Problem =>
Please quote exactly the lines below from the line containing "Click the 声音库" to the line containing "The height and width of the screenshot is (293, 786).", both lines included, and nothing else.

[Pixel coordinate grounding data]
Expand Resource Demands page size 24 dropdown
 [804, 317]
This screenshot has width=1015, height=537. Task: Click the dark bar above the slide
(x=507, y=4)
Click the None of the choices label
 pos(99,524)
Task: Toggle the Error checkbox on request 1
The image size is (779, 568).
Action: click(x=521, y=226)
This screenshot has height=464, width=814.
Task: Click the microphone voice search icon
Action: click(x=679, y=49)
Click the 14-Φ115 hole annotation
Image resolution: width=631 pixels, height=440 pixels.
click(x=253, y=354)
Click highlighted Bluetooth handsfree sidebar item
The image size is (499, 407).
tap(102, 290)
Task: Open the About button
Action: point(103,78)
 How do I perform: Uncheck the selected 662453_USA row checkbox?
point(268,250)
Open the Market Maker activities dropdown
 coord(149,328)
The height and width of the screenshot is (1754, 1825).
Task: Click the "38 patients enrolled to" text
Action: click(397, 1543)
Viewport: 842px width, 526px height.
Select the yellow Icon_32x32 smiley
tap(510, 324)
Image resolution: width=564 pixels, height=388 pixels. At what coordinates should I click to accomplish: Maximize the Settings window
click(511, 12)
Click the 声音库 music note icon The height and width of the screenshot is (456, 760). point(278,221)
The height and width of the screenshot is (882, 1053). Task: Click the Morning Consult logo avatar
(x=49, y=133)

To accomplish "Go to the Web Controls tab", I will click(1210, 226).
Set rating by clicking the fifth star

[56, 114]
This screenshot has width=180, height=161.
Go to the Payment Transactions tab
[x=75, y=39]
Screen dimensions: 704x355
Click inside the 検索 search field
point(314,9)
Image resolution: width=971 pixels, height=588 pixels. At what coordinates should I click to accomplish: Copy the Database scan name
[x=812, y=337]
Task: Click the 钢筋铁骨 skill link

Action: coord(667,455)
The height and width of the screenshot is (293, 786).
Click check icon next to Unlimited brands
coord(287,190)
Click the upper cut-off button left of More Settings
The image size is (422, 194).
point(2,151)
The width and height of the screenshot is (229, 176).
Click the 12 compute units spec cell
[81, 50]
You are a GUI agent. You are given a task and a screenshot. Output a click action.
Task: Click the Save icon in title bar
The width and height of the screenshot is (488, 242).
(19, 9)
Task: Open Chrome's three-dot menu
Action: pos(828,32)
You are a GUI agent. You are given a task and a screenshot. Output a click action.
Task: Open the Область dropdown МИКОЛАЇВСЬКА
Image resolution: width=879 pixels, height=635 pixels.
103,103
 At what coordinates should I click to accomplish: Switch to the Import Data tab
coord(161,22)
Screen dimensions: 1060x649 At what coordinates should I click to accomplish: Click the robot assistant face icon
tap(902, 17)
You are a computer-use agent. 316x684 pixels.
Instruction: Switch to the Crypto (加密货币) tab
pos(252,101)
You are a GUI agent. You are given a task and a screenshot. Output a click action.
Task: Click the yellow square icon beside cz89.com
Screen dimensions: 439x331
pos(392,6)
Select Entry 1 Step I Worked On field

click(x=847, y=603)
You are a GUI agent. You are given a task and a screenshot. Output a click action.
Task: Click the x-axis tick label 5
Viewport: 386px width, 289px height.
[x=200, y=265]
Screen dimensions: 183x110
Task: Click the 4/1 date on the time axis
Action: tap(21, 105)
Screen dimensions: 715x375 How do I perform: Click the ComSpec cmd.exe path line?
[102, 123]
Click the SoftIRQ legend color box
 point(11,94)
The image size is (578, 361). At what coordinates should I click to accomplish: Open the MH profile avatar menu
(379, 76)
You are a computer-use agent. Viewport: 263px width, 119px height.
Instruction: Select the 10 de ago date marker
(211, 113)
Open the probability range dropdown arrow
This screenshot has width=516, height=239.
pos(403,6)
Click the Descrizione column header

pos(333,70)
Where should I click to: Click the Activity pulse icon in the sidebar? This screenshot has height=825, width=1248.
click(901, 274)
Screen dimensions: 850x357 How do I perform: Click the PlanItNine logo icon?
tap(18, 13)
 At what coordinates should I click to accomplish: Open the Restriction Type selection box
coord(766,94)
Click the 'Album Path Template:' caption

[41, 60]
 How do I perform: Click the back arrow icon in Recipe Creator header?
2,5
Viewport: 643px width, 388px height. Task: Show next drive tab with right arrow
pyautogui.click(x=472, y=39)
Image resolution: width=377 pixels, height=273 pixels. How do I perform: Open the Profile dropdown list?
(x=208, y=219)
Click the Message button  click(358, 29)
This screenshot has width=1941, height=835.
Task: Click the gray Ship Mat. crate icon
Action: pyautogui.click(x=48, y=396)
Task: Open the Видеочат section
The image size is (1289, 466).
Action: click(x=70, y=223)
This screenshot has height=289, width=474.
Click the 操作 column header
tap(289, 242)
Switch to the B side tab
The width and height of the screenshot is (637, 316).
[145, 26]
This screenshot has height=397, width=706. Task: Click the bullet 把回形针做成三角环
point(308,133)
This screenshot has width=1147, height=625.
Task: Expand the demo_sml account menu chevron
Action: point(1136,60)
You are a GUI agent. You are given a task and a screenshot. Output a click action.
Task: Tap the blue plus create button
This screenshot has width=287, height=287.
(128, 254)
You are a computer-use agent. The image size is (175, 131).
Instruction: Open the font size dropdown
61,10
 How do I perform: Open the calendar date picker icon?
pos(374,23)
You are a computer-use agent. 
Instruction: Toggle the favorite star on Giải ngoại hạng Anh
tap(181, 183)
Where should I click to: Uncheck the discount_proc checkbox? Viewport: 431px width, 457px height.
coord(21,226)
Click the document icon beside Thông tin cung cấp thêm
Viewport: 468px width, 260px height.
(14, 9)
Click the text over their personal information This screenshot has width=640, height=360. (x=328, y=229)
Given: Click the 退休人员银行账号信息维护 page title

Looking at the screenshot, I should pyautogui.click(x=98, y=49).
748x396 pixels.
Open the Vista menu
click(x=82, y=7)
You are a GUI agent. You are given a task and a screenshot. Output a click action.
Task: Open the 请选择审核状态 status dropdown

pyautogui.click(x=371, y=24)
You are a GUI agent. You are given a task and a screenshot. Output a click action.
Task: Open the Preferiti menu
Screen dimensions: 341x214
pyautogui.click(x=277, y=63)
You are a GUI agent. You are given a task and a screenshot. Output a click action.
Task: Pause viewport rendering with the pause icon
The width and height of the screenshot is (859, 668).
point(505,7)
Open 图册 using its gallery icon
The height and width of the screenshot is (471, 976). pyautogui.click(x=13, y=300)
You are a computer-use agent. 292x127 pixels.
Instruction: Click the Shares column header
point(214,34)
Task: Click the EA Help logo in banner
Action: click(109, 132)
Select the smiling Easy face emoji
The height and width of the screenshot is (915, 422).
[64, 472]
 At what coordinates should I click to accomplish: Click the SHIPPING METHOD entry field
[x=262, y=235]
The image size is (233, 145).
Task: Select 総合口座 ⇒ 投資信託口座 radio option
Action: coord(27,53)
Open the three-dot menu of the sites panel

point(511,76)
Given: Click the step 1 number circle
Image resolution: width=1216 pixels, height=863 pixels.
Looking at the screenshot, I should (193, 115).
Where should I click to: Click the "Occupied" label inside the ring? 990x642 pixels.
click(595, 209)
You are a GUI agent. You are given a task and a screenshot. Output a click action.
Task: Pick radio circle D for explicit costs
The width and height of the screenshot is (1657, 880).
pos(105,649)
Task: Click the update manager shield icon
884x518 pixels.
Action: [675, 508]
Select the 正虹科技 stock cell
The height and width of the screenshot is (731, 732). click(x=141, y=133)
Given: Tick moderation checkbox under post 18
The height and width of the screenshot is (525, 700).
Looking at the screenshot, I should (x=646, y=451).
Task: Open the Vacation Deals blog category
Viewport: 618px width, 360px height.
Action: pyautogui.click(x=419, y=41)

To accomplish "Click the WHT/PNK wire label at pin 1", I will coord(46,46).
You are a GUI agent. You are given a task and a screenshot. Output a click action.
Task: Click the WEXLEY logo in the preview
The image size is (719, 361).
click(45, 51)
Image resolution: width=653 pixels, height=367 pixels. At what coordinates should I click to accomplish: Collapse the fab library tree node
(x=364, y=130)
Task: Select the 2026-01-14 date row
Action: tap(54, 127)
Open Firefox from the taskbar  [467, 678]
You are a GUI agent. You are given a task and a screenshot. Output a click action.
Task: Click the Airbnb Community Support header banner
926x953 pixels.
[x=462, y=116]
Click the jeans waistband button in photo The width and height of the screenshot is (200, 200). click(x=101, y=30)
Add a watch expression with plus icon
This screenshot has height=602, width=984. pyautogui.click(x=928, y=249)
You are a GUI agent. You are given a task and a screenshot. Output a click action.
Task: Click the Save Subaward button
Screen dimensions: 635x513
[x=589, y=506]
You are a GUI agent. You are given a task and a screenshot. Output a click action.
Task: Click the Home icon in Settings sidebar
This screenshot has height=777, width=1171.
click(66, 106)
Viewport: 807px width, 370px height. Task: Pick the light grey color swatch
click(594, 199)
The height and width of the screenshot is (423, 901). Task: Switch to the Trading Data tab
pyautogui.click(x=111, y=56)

Solution for this exercise =>
Click the 声音库 music note icon The height and width of the screenshot is (456, 760). point(278,221)
The height and width of the screenshot is (882, 1053). Task: Click the Morning Consult logo avatar
(x=49, y=133)

To accomplish "Go to the Web Controls tab", I will click(1210, 226).
Set rating by clicking the fifth star

[56, 114]
This screenshot has width=180, height=161.
Go to the Payment Transactions tab
[x=75, y=39]
Screen dimensions: 704x355
Click inside the 検索 search field
point(314,9)
Image resolution: width=971 pixels, height=588 pixels. At what coordinates should I click to accomplish: Copy the Database scan name
[x=812, y=337]
Task: Click the 钢筋铁骨 skill link

Action: coord(667,455)
The height and width of the screenshot is (293, 786).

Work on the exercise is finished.